Problem to work on:
Find the line that holds "Task: Open the hamburger menu icon" in the material below. Output that line and each one after it exactly, but not the pictures.

Data extracts:
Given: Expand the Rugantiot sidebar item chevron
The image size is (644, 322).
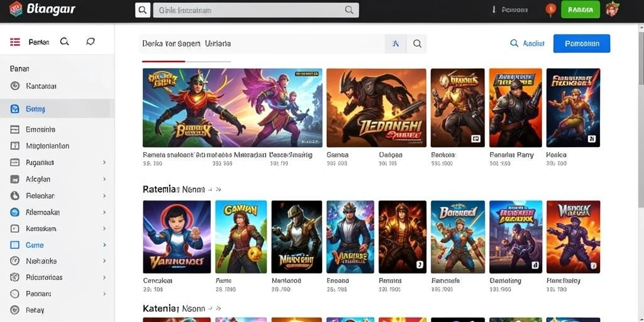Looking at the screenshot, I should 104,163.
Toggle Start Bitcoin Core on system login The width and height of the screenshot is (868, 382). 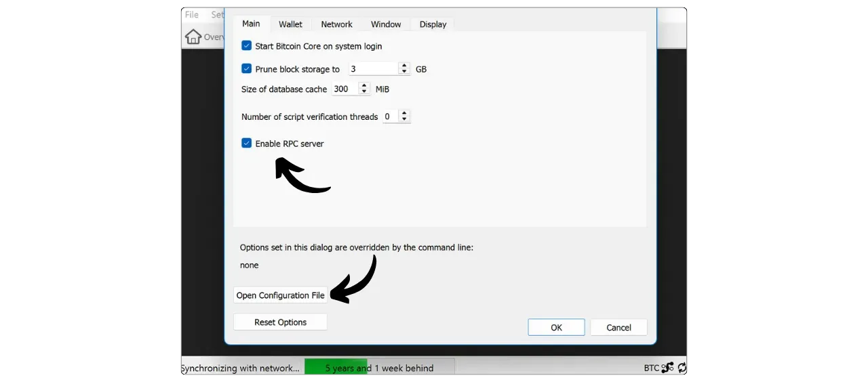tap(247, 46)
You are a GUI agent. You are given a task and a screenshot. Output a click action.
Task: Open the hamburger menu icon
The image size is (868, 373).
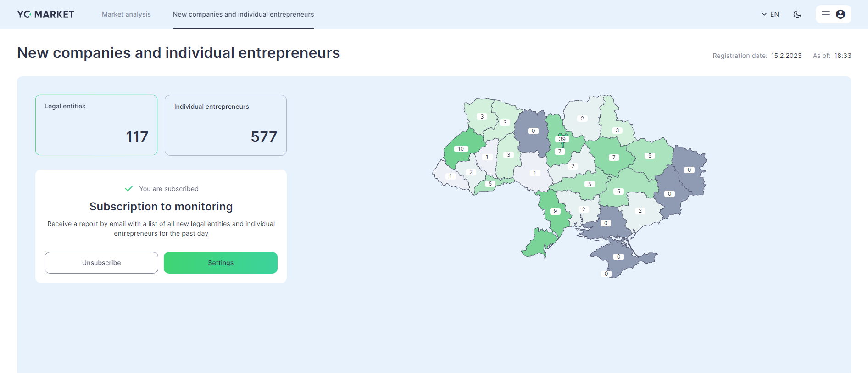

Answer to the problem:
Task: Open the hamburger menu icon
The image size is (868, 373).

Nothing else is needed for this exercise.